[Data entries]
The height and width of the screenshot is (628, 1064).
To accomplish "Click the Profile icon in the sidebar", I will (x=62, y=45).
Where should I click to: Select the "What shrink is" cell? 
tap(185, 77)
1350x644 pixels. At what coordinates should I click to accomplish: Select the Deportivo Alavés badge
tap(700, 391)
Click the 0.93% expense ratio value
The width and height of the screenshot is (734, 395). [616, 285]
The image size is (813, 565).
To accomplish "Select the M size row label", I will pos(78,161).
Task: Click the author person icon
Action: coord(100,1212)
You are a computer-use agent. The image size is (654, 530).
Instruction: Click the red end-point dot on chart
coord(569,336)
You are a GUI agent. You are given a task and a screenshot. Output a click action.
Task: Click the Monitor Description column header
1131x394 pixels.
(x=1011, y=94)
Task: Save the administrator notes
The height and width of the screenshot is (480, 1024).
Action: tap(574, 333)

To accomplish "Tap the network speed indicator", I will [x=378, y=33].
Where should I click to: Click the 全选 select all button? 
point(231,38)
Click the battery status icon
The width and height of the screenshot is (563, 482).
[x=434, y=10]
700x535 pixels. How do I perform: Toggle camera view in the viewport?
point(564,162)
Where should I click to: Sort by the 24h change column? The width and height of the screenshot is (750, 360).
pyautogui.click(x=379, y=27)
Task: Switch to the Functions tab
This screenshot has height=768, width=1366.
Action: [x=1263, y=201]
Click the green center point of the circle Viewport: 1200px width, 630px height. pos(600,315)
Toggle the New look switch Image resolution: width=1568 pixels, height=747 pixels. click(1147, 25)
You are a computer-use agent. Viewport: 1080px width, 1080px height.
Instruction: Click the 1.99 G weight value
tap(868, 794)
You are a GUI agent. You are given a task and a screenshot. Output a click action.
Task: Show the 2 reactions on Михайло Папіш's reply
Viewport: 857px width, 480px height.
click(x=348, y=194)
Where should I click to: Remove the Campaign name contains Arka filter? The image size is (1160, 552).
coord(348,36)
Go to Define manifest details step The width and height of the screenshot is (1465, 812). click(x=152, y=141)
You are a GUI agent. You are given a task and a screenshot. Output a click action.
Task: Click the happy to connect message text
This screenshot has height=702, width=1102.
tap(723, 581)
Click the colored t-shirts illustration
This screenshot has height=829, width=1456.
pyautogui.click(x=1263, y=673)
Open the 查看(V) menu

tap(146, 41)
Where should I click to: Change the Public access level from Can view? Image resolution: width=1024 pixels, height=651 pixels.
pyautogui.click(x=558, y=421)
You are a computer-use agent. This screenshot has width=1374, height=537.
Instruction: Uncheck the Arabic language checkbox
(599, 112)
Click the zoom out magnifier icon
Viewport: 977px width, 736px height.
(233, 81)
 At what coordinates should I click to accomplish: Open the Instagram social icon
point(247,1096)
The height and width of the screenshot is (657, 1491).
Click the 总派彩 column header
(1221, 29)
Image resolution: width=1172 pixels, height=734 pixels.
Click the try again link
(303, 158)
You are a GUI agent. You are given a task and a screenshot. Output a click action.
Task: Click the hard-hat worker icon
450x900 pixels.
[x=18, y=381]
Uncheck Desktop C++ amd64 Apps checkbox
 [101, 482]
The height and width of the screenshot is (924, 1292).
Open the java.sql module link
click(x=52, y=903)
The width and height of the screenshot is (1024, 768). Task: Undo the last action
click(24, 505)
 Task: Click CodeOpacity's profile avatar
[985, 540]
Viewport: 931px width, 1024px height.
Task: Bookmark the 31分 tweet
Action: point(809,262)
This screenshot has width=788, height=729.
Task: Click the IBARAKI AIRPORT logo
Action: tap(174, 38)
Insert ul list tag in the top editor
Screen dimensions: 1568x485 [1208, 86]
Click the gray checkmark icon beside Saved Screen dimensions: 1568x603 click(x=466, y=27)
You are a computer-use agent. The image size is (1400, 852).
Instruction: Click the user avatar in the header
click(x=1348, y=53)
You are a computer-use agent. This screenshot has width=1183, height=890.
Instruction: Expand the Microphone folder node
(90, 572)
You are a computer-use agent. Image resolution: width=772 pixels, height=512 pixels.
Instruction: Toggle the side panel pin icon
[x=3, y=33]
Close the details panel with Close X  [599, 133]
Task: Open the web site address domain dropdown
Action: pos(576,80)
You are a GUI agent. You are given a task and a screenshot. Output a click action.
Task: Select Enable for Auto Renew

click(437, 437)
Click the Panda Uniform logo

[INSTRUCTIONS TO FOLLOW] The reply is a bare number: how many lines above include "computer".

[ANSWER FOR THE TASK] 6